McVean Gil
Department of Statistics, University of Oxford, Oxford, United Kingdom.
PLoS Genet. 2009 Oct;5(10):e1000686. doi: 10.1371/journal.pgen.1000686. Epub 2009 Oct 16.
Principal components analysis, PCA, is a statistical method commonly used in population genetics to identify structure in the distribution of genetic variation across geographical location and ethnic background. However, while the method is often used to inform about historical demographic processes, little is known about the relationship between fundamental demographic parameters and the projection of samples onto the primary axes. Here I show that for SNP data the projection of samples onto the principal components can be obtained directly from considering the average coalescent times between pairs of haploid genomes. The result provides a framework for interpreting PCA projections in terms of underlying processes, including migration, geographical isolation, and admixture. I also demonstrate a link between PCA and Wright's f(st) and show that SNP ascertainment has a largely simple and predictable effect on the projection of samples. Using examples from human genetics, I discuss the application of these results to empirical data and the implications for inference.

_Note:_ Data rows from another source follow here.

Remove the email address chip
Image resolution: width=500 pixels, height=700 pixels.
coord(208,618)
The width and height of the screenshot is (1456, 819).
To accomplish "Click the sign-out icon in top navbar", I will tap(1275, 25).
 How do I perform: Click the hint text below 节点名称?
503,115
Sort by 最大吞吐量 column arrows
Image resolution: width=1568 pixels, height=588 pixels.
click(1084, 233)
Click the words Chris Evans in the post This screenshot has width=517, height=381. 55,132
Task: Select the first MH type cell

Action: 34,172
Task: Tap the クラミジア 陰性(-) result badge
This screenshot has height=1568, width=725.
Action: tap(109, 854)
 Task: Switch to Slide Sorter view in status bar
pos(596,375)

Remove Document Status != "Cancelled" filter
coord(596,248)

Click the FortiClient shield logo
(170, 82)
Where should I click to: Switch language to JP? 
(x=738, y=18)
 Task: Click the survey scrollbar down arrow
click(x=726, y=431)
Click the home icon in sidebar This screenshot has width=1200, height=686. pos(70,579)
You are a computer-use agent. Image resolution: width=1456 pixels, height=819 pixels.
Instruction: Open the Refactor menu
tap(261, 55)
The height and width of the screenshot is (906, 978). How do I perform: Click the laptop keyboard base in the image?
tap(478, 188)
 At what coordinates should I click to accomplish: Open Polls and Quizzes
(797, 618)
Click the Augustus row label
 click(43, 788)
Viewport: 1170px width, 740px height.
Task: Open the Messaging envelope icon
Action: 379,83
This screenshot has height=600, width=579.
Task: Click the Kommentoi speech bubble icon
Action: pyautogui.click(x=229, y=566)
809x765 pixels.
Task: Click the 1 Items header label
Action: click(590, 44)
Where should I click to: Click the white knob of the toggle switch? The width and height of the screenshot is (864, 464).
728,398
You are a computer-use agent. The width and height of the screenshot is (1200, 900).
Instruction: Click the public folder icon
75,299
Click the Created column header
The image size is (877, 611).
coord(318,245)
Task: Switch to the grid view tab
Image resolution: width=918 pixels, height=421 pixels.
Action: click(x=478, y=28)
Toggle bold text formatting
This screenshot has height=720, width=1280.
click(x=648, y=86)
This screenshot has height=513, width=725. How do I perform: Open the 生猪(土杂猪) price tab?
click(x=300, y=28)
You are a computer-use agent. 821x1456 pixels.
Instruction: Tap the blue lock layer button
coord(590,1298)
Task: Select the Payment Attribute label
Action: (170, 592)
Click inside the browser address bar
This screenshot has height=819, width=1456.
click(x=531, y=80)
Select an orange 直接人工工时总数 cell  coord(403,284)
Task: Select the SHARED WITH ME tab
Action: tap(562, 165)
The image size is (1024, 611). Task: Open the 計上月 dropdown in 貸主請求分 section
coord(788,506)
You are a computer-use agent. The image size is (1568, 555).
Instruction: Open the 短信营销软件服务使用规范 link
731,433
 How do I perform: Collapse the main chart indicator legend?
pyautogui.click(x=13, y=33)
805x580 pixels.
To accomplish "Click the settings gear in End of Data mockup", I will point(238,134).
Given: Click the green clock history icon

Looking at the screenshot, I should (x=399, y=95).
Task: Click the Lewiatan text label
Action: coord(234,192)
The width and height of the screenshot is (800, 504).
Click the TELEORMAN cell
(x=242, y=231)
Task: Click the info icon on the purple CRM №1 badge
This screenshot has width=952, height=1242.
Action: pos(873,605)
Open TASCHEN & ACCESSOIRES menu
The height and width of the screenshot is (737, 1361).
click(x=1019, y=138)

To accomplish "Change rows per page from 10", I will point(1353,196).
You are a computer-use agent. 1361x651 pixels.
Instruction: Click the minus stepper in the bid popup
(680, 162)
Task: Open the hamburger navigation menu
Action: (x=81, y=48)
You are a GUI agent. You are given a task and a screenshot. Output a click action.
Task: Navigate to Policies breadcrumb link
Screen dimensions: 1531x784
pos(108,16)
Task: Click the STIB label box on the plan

主成分分析(PCA)是群体遗传学中常用的一种统计方法,用于识别跨地理位置和种族背景的遗传变异分布中的结构。然而,尽管该方法经常用于了解历史人口统计过程,但对于基本人口统计参数与样本在主轴上的投影之间的关系却知之甚少。在这里,我表明对于单核苷酸多态性(SNP)数据,样本在主成分上的投影可以直接通过考虑成对单倍体基因组之间的平均合并时间来获得。该结果提供了一个框架,用于根据潜在过程(包括迁移、地理隔离和混合)来解释PCA投影。我还展示了PCA与赖特氏Fst之间的联系,并表明SNP确定对样本投影有很大程度上简单且可预测的影响。通过人类遗传学的例子,我讨论了这些结果在实证数据中的应用以及对推断的影响。